### WORK TO BE COMPLETED
In the listing below, locate the lines bearing the word "search". Copy every one of them.

- Opening Delimiter -

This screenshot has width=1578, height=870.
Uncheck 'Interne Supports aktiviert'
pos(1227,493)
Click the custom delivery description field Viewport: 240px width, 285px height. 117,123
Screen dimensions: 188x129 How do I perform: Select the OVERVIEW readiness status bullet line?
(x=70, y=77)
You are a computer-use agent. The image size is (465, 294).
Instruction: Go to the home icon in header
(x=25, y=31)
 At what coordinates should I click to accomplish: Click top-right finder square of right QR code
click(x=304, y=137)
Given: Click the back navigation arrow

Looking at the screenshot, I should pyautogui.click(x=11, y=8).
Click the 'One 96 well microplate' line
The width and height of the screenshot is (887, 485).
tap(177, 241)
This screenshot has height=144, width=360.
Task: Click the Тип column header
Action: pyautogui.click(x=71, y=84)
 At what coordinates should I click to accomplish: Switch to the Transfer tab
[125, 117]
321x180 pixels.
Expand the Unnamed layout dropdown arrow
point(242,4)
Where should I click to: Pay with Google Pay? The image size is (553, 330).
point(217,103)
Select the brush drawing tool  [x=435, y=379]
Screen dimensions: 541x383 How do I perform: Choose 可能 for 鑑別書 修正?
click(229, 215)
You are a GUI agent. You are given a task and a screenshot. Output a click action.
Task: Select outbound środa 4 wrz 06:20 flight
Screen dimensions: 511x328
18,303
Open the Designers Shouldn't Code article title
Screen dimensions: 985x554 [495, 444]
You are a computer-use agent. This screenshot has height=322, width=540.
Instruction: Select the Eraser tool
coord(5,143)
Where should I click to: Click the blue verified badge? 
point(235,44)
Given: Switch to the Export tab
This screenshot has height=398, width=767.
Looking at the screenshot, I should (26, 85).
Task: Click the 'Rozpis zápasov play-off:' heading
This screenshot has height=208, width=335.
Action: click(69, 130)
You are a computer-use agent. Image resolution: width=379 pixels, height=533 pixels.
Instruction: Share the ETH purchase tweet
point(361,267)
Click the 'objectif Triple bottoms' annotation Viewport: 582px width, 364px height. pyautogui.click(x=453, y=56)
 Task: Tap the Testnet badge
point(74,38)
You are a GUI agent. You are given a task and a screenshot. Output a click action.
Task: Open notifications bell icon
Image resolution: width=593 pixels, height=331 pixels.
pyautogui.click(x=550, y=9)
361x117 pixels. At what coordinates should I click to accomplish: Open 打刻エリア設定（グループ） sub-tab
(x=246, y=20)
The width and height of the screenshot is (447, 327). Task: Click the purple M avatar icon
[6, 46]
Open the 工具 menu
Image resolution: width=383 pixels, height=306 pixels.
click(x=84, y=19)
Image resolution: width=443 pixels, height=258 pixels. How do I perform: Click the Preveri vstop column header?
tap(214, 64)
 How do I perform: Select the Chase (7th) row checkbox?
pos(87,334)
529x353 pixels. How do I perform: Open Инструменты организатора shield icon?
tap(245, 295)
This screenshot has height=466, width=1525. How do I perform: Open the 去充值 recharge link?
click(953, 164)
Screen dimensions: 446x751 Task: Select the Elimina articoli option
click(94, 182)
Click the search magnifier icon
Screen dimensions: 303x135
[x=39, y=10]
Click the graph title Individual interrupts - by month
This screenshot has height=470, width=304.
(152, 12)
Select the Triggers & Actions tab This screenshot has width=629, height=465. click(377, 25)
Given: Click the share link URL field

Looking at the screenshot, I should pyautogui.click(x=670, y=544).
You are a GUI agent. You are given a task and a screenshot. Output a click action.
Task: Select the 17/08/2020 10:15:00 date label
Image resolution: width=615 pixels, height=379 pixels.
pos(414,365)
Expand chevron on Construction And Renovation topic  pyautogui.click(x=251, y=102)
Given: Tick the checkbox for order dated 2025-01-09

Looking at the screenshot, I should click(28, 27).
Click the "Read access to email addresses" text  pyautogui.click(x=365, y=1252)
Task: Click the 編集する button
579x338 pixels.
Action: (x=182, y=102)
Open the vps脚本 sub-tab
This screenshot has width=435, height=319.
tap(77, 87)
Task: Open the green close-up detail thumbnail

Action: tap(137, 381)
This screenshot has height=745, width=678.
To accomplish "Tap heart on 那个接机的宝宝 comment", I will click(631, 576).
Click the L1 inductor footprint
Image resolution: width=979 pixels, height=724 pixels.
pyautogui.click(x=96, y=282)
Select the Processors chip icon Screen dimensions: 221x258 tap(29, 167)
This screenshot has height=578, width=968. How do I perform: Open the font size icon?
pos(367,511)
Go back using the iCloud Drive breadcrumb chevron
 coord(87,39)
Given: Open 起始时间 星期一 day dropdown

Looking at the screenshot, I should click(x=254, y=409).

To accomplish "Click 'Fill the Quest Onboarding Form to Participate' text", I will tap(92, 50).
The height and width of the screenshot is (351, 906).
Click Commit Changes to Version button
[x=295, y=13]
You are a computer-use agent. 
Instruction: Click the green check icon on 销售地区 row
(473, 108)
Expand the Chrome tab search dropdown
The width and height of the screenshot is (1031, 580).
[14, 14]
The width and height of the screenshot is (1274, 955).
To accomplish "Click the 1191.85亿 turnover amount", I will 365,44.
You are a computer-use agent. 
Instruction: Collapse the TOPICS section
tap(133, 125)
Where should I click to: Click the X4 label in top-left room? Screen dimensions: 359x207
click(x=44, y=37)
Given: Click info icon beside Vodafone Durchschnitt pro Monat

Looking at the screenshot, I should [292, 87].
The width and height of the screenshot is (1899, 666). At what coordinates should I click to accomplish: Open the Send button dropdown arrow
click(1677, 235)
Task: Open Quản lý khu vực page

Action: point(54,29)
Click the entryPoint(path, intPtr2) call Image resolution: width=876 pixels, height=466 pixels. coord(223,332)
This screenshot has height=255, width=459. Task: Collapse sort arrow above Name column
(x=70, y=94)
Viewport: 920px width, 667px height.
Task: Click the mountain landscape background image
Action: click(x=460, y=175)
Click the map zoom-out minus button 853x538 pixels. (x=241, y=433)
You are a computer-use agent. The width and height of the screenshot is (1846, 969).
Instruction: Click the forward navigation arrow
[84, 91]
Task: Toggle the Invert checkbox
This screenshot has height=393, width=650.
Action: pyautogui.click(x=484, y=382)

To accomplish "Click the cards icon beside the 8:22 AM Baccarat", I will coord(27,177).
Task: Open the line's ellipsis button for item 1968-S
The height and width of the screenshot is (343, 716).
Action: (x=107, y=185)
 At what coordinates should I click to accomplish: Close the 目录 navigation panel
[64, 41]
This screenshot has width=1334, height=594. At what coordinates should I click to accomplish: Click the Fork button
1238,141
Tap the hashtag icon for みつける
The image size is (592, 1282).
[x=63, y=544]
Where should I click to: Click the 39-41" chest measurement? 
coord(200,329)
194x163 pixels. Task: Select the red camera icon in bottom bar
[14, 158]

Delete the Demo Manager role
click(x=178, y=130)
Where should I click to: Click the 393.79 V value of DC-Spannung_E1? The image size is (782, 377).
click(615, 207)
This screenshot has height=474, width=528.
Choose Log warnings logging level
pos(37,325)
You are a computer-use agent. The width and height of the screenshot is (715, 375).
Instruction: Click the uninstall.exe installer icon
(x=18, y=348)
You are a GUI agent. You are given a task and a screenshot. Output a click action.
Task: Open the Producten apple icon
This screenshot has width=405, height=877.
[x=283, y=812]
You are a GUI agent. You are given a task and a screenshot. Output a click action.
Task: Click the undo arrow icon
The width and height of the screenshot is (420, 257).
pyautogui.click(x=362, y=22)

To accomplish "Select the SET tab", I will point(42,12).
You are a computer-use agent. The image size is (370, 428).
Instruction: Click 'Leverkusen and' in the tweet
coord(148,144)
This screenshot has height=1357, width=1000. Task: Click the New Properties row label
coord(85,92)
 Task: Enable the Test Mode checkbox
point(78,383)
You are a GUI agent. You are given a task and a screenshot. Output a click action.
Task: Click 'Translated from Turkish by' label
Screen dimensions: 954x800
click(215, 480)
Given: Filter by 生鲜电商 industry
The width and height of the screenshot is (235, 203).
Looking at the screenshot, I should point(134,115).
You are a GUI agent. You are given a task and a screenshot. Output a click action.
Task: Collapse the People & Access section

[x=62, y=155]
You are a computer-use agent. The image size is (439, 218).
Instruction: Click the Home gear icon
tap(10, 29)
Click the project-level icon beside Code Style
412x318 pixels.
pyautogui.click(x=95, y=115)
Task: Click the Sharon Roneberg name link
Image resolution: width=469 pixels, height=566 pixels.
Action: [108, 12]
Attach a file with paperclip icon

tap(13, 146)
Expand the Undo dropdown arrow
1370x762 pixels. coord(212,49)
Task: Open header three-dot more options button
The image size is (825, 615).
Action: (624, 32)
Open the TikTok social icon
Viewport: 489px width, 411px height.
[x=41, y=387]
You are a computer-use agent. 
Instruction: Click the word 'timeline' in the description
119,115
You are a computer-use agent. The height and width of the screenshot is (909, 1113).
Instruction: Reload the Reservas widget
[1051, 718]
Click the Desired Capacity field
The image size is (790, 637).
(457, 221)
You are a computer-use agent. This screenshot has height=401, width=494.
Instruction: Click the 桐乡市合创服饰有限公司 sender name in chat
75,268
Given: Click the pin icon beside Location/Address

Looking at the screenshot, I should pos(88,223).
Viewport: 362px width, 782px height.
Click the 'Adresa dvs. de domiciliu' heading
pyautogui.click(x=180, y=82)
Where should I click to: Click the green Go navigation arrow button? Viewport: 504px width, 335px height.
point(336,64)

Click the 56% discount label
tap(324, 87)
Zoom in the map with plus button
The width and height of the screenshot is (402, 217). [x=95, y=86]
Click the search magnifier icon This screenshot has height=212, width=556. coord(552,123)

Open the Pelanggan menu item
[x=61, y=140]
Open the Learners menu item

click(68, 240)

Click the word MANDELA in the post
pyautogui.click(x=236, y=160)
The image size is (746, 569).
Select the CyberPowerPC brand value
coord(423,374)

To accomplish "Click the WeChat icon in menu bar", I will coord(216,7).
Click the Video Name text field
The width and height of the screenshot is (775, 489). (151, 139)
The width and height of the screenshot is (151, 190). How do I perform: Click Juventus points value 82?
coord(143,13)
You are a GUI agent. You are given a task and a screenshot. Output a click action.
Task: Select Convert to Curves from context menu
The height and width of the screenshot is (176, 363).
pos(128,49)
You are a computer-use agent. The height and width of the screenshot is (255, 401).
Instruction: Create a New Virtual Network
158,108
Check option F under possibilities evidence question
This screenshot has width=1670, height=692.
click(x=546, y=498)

- Closing Delimiter -

### TASK OUTPUT
Click the search magnifier icon
Expand the Chrome tab search dropdown
Click the search magnifier icon This screenshot has height=212, width=556. coord(552,123)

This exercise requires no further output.